L’on entend de plus en plus parler de restitution d’œuvres d’art et objets culturels aux pays africains. Le cas du Cameroun demeure mythique, car on n’aborde jamais ou presque jamais le sujet. C’est à se demander si dans notre pays, on souhaite réellement le retour de ces biens culturels, qui représentent bien plus que des biens. Ils sont notre identité.
L’histoire telle qu’on nous l’a toujours racontée concernant nos biens culturels est que ceux-ci ont été pillés par les colons. Il s’agit principalement de l’Allemagne, la France et l’Angleterre. Mais deux nations sont le plus pointées du doigt : l’Allemagne et la France.
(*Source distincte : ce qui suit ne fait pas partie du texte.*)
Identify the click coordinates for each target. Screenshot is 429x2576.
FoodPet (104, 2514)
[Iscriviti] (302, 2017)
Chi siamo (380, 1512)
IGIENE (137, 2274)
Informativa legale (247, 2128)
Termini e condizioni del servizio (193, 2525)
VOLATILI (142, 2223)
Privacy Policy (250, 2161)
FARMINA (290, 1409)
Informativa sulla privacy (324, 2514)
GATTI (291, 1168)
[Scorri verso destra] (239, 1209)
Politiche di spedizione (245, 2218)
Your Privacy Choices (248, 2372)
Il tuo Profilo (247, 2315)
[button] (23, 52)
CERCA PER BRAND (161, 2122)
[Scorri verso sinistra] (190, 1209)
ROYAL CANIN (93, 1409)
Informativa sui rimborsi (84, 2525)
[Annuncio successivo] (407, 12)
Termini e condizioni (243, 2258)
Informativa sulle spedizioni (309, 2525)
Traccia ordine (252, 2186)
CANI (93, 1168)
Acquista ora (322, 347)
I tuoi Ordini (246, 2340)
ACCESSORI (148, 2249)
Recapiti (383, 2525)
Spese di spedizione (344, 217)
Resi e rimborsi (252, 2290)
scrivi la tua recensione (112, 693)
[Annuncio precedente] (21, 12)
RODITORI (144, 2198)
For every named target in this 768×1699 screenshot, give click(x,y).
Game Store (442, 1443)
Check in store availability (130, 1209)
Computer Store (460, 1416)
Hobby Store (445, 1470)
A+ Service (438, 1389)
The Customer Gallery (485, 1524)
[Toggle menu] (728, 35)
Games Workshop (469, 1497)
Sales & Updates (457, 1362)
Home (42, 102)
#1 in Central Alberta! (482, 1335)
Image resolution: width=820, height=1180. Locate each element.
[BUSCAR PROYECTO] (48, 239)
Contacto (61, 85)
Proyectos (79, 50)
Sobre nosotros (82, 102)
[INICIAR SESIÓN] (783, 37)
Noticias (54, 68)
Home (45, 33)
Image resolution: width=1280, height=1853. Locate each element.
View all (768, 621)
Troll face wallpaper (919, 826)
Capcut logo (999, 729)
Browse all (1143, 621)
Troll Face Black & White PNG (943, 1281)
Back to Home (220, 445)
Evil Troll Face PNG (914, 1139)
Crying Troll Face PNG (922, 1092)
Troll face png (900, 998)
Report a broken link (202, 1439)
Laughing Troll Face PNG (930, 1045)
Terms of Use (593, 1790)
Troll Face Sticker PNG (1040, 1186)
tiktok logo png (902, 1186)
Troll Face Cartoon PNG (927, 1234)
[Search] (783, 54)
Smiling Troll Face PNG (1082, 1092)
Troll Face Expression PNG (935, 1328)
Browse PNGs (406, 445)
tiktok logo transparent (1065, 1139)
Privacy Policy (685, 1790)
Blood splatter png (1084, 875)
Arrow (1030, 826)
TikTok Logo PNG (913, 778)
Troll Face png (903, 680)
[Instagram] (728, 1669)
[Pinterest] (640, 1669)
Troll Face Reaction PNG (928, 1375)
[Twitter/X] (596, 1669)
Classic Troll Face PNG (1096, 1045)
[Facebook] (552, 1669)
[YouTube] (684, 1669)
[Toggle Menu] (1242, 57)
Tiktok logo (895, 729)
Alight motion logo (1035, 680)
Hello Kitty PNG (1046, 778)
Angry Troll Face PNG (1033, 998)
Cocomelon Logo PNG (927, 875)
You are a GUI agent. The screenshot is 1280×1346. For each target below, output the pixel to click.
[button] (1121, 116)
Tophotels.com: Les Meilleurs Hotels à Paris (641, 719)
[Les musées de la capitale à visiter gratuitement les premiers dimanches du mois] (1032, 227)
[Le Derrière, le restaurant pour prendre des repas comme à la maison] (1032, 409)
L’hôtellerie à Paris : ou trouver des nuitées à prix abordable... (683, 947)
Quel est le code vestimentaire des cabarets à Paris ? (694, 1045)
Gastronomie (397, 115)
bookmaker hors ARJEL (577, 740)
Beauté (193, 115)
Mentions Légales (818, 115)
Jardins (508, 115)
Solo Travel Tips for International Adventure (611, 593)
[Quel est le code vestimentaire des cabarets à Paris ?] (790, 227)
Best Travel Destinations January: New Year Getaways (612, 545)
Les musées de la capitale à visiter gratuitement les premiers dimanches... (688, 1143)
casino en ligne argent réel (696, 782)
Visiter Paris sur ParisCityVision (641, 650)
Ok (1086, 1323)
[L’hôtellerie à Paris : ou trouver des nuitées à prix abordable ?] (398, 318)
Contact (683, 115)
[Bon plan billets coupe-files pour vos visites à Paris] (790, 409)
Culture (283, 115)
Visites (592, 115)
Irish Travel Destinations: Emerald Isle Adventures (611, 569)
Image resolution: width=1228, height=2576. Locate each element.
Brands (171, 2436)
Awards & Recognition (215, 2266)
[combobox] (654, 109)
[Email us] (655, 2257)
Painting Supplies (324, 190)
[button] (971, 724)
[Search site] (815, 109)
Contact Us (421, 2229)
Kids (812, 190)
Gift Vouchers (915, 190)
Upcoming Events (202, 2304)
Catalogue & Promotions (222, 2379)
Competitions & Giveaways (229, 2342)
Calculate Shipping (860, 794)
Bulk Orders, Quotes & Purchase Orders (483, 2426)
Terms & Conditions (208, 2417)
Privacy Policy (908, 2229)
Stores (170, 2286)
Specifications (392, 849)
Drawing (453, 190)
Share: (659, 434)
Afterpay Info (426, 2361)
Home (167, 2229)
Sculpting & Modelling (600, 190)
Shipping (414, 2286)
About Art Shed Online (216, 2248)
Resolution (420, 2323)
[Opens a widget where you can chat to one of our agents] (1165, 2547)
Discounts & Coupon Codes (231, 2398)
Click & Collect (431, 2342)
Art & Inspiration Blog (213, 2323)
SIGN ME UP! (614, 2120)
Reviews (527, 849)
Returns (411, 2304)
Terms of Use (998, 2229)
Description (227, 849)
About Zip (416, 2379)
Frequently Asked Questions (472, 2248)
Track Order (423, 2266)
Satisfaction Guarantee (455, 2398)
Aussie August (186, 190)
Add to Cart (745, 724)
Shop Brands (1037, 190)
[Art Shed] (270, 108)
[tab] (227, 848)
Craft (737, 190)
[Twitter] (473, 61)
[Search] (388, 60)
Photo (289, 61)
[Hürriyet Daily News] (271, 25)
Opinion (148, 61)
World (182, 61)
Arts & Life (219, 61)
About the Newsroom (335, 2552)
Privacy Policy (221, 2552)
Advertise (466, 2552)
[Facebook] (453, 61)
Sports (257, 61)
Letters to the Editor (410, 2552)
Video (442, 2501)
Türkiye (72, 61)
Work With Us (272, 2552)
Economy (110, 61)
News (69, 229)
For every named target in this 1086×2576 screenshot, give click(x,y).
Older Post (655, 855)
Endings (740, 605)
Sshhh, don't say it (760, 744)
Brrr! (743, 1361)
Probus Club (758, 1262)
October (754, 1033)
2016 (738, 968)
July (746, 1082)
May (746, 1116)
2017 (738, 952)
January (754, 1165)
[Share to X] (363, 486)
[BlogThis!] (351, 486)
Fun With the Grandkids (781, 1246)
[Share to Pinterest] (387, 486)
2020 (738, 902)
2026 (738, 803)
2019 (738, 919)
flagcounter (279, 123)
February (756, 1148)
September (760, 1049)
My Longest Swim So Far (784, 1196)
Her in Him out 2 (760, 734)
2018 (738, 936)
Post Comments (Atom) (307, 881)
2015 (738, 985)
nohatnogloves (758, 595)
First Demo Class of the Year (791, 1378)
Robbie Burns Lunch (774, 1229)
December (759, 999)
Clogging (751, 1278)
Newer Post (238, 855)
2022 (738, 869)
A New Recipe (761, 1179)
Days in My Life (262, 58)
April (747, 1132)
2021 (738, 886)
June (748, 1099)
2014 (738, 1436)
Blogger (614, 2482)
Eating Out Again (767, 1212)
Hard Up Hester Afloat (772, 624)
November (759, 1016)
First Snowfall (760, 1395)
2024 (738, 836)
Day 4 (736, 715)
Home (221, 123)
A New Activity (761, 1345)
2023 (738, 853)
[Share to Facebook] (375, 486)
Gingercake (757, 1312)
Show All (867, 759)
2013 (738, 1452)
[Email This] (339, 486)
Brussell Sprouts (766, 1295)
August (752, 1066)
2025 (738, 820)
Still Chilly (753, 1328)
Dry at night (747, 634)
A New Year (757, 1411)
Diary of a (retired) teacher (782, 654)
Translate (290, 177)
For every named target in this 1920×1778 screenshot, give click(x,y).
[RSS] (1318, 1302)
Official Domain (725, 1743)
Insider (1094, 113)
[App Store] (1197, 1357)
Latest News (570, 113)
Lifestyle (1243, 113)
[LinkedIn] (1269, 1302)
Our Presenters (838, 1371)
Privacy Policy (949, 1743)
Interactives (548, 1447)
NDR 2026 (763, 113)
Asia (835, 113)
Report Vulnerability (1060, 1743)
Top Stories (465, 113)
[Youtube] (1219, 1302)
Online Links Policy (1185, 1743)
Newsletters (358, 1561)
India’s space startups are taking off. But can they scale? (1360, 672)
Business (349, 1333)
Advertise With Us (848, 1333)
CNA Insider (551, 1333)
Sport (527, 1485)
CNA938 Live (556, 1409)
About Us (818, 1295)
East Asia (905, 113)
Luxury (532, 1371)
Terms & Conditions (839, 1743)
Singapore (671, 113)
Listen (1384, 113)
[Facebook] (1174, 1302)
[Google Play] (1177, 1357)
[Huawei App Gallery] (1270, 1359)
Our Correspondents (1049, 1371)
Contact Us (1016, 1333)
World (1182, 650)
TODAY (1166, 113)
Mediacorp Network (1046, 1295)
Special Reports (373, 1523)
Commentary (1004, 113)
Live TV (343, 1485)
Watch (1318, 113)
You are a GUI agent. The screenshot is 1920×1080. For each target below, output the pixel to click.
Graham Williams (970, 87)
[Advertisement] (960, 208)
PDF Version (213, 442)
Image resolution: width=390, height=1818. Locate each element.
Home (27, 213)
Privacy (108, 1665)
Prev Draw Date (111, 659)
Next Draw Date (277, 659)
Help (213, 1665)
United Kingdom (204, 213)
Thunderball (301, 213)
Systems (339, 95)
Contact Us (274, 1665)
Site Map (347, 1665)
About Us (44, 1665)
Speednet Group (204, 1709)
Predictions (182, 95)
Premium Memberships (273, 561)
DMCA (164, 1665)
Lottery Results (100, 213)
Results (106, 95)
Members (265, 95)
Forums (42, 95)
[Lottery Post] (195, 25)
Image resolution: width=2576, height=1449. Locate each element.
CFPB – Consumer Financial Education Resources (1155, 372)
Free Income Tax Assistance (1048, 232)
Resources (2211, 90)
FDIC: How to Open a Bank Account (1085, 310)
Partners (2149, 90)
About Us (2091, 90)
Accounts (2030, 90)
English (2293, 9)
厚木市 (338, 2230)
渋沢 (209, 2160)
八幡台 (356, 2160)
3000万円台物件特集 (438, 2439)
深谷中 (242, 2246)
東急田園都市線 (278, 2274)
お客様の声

Ce sont plusieurs milliers d’œuvres culturelles qui sont aujourd’hui hors de nos frontières, dont un peu plus de 7800 exposées dans le seul musée du Quai Branly Jacques Chirac (France). Que s’est-il réellement passé ? Pourquoi nos propres chefferies traditionnelles ne mettent pas autant de pression pour le retour de ces œuvres à l’heure où d’autres pays sont résolument tournés vers la réclamation de ce qui leur est dû ? La réponse se trouve forcément ailleurs.
Dans une émission diffusée sur Radio France en 2017, l’historienne de l’art à l’université technique de Berlin, Bénédicte Savoy, s’interroge sur la venue à Berlin d’un trône royal issu du Cameroun en 1908. En effet, il s’agissait d’un trône offert par le roi NJOYA aux allemands en guise de cadeaux afin d’entretenir de bonnes relations entre les deux. Ce don était plus dans un sens diplomatique sans tenir compte de l’impact que cela pourrait avoir dans les années à venir. Cette histoire laisse à se demander si on doit restituer les œuvres qui ont été données en cadeaux ou lors d’échanges diplomatiques. Et tous les objets d’art aujourd’hui dans les musées européens sont-ils uniquement des cadeaux diplomatiques ? N’y a-t-il pas des biens mal-acquis pour que personne n’en veuille au Cameroun ?
Il y a quelques semaines, lors d’une visite à la chefferie Bamoun, l’actuel roi a fait une révélation très forte. Il est de ceux qui pensent que les œuvres culturelles se trouvent mieux dans les musées européens. En fait, d’après lui, elles sont beaucoup mieux entretenues là-bas qu’ici. Et en plus, une rétro-commission serrait versée à la chefferie chaque fin d’année. Ce qui amène à se demander si, à la base, un deal n’avait pas été conclu. Serait-ce là la raison pour laquelle la question semble ne pas être abordée ?
Ces deux cas montrent à suffisance qu’il y a anguille sous roche sur la restitution des objets d’art camerounais. Ou alors, il y a des choses qu’on ne nous dit pas clairement.